In the era of idolising hustle culture, the deliberate action of “doing nothing” can be bewildering. Culturally, we’ve begun to acknowledge that “rise and grind” is a clever way to rebrand “surviving the rat race”, and yet in the face of burnout and and digital overwhelm, we still do the same stuff, over and over.
Ditching the faux-positive attitudes of toxic work culture this Mental Health Week, we wanted to explore the health benefits of deliberate rest and why it matters. Seeking advice from Collarts’ Wellbeing Practitioner Garrett Teters, here’s how you can master the art of nothing.
Schedule time for nothing, and do aimlessness with purpose.
It’s an earth-shattering moment when you realise that your drive to work harder, stronger, and faster is a symptom of capitalism, not self-fulfilment.
‘Society values making money, so in turn we value working or doing well in school', says Garrett, explaining why people struggle to find time to switch-off. ‘Theres’s a value conversation happening. If something’s valuable to us, we require it. What we don’t realise is that productivity and rest work together'.
When it comes to finding time to do nothing, Garrett recommends scheduling self-imposed "time off" to properly decompress and make R&R feel a little more natural.
‘You’ve got to be scheduled', he notes. ‘It’s good to actually write down and be specific when you plan on doing nothing. It can be as little as 10 minutes daily, but make it a real and meaningful commitment to yourself'.
Resist the culture of constant productivity and let go of any guilty feelings.
Taking time to do nothing may feel indulgent compared to your hectic study or work-week pace, but don’t feel guilty: taking a break is crucial for our physical and mental health, and should be an essential part of your self-care.
According to Stephanie Benjamin, MD, a California-based emergency medicine services physician, overworking triggers the secretion of the steroid hormone cortisol from the adrenal glands, which can lead to chronic stress that disrupts your body’s processes.
‘A burst of cortisol readies the body to fight or flee from a dangerous situation’, she notes in an article for shondaland. ‘The less rest you have, the more your stress levels and health can spiral out of control'.
Understanding this physiological response, Garrett wants you to see the value in the “negative space” doing nothing creates. ‘To create an artistic analogy, stuff on a canvas exists only if there’s negative space. We have so much going on in our brain and lives, that we don’t leave much room for this nothingness'.
'The key is to disconnect and be mindful of the present moment', he continues. 'Close your computer, turn off your phone, go out for a stroll—whatever allows you to create that space.
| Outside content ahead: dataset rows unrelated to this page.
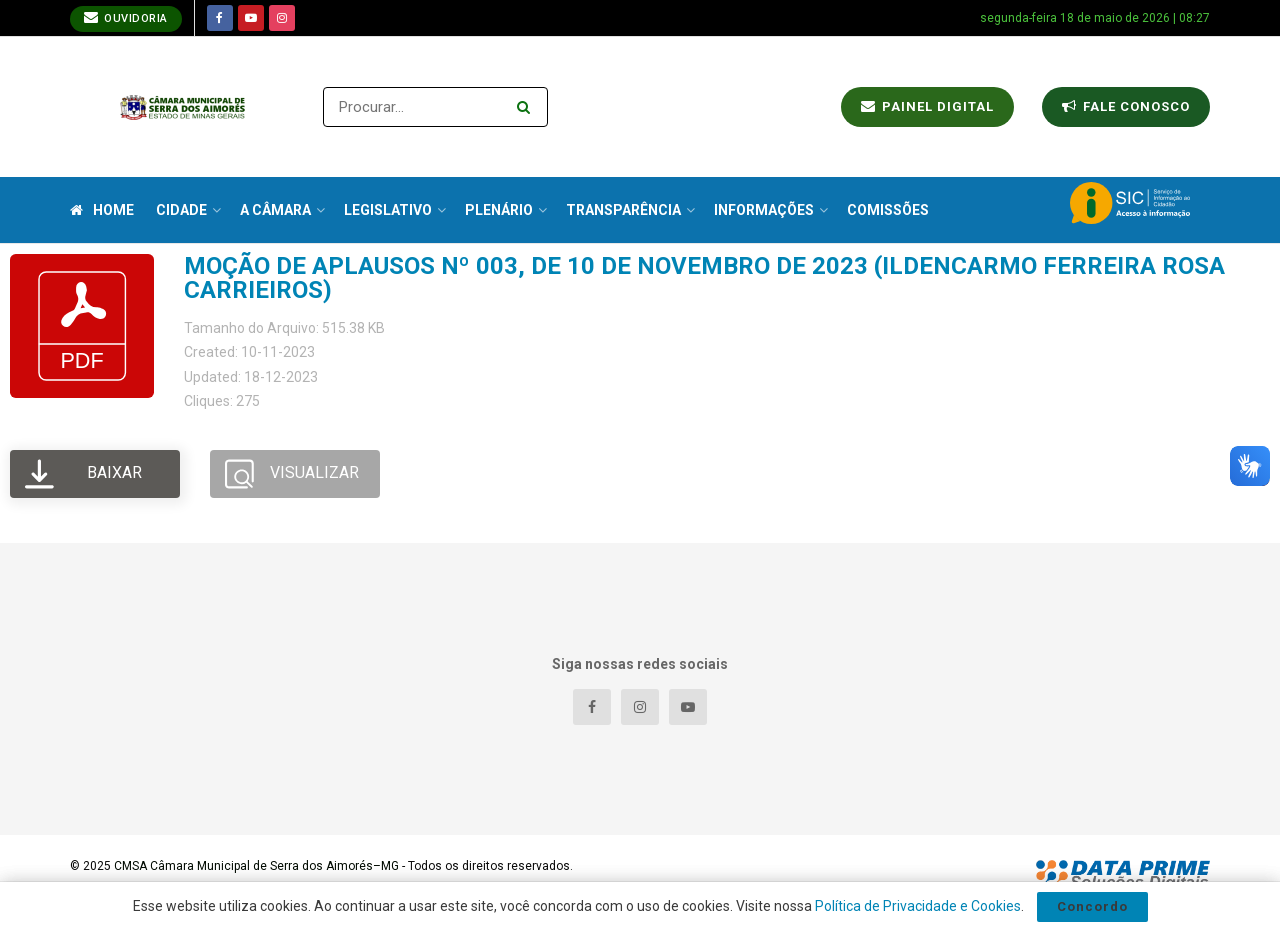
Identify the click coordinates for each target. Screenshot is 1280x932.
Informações (764, 210)
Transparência (623, 210)
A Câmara (275, 210)
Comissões (888, 210)
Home (102, 210)
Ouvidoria (126, 17)
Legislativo (388, 210)
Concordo (1092, 906)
Just get in touch with you and don’t feel bad about checking-in on yourself'.
Step back and prioritise what's important.
In today’s world, we’re accessible 24 hours a day, seven days a week, with little chance to switch off all distractions. This fact, combined with FOMO—the fear of missing out—jumbles and commodifies our sense of time (and in turn, encourages us to turn every hobby or interest into a capitalist pursuit).
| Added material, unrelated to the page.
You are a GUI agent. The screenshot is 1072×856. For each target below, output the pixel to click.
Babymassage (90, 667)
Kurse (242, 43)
'Being always on can create a constant sense of anxiety and like there is always something we should be doing', explains Alice Boyes, Ph.D., author of The Anxiety Toolkit and The Healthy Mind Toolkit in an article on hustle culture for Thrive. 'It’s easy to feel that at any moment, you’re missing out on capitalising on an opportunity and therefore falling behind your competitors or peers'.
But that only begs the question: how do you really learn the art of nothing, especially when trying to find work-life-success balance? Practice, of course, explains Garrett.
'On the idea of nothingness, it's a healthy habit we have to learn, build, and push through,' he says. 'There's a lot of research emerging now about how social media is rewiring our feelings of validation and self-esteem, so it's important to step back, log-off, write a list, or do something that gives you perspective. Don't confuse your own life and stuff for someone else's goals'.